■ **What to work on**:
1. Write out the part of the graphene passage starting with "In nature, it" and going on through "to chemical modifications.".
2. Extend the passage on graphene from the point where it stops.

■ **Text block**:
This increasingly popular material, which is a flattened form of carbon arranged in cubic structures, may revolutionize our world and the state of current science. Its very wide properties give it almost unlimited applications. Thanks to graphene, lighter and more durable materials can be created for the space, aviation, automotive, and construction industries. It also plays a significant role in electronics, telecommunications, medicine, environmental protection, etc. Graphene has been difficult to obtain for a long time. In 2008, its market price reached $100 million per 1 square centimeter, making it the most expensive substance on earth.
Allotropy is the phenomenon of the existence of different varieties of the same chemical element in the same state of matter, differing in their physical and chemical properties. Allotropic varieties of an element may differ in their crystal structure or the number of atoms in the molecule.
In nature, it occurs in large quantities in basically only three allotropic varieties: graphite, diamond, and amorphous carbon (hard coal, soot). They differ in the arrangement of carbon atoms in the crystal lattice-in each of these varieties, the carbon atoms are connected differently.
As a result, diamond is a transparent, non-reactive insulator, and graphite is a black conductor, susceptible to chemical modifications.
In graphite, each carbon atom is connected to three other atoms and all these bonds lie in one plane, creating a spatial network resembling a honeycomb (carbon atoms connect to form hexagons). Such layers spontaneously stack one above the other, and the distance between them is about two and a half times greater than the length of the carbon-carbon bond. Therefore, these layers are easy to separate from each other. This happens when we use a pencil - each trace of it is exfoliated layers of graphite, and graphene is such an exfoliated layer.
The term “graphene” appeared in the 1960s. In 1961-1962, Hans-Peter Boehm published a study of extremely thin graphite flakes and termed them “graphene” for the hypothetical single-layer structure.
This was only proven through research at the beginning of the 20th century, In 1947, the first theoretical description of graphene was created by Philip Russel Wallace. However, due to the two-dimensional nature of graphene, it was believed that this type of material could not function in nature.

■ **Stored records**:
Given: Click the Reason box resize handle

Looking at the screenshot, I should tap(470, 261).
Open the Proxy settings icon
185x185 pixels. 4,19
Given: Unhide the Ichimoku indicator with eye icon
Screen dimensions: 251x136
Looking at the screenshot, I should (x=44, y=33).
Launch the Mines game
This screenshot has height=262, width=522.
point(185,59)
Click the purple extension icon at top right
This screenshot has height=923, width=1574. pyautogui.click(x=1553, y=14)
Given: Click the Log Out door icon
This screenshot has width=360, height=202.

■ **Exercise answers**:
1.
In nature, it occurs in large quantities in basically only three allotropic varieties: graphite, diamond, and amorphous carbon (hard coal, soot). They differ in the arrangement of carbon atoms in the crystal lattice-in each of these varieties, the carbon atoms are connected differently.
As a result, diamond is a transparent, non-reactive insulator, and graphite is a black conductor, susceptible to chemical modifications.

2.
They isolated layers of graphene from graphite using ordinary adhesive tape. They placed a graphite crystal on adhesive tape and repeatedly connected and separated different pieces of it until the thickness of the graphite reached only one atomic layer. For this discovery, both scientists received the Nobel Prize in physics in 2010.
Research has expanded and divided into many different subfields, examining various unique properties of graphene-quantum mechanics, electrical, chemical, mechanical, optical, magnetic, etc.
In 2014, the National Graphene Institute was established at the University of Manchester for this purpose. Two commercial manufacturers began production in the north-east of England, and Cambridge Nanosystems is a large-scale graphene powder production facility in the east of England.
The key date is 2011 when the Institute of Electronic Materials Technology together with the Faculty of Physics of the University of Warsaw confirmed the development of a modern technology for obtaining large sheets of very high-quality graphene.
In 2015, the Lodz University of Technology officially presented its device for producing graphene from the liquid phase. This technology was patented in the European Union and the USA in 2016.
China and the United States are currently leading the graphene market, which is worth billions.
This is a major obstacle to graphene finding mass application in many fields. For now, only small amounts are produced.
Graphene can be used to produce new types of screens (touch or liquid crystal), solar panels, and computers.
All modern devices are based on silicon semiconductors, but it is expected that the industry will soon reach the end of the ability to miniaturize silicon systems, and then graphene will become necessary.
Very high-quality graphene could be combined with other materials, e.g. rubber or plastics, which would give these materials completely different values-e.g. adding graphene to rubber would make it conduct heat.
It shows therapeutic potential as a drug carrier. It can also be used in tissue engineering because it has antibacterial properties, which makes it a suitable material for use in various biomedical fields, such as tissue differentiation, regeneration, and treatment of inflammation.
This property is used in an innovative method of pain treatment (local heating of tissues to a temperature of about 80 degrees Celsius destroys nerves responsible for pain in the human body).
Pain-relieving graphene heating pads, heated graphene clothing, and other graphene thermal devices are already being produced. Their use helps, among others: patients suffering from back or knee pain.
By adhering to cancer cells, it creates a thin layer around them, which cuts off oxygen and nutrients. This ultimately leads to the death of cancer cells.
It records brain activity at frequencies below 0.1 Hz. Tests of brain activity in such ranges provide a high possibility of predicting the probability of an epileptic seizure and stroke. This device is biocompatible, so it guarantees proper functioning in the body. The graphene sensor can also switch to stimulation mode during operation, which is used during speech rehabilitation.
Graphene can be used to create microprocessors a thousand times more efficient than those we know today. Its transparency and excellent conductivity make graphene suitable for producing transparent, rolled-up touch displays and for producing renewable energy from photovoltaic modules and storing it in high-performance batteries or supercapacitors.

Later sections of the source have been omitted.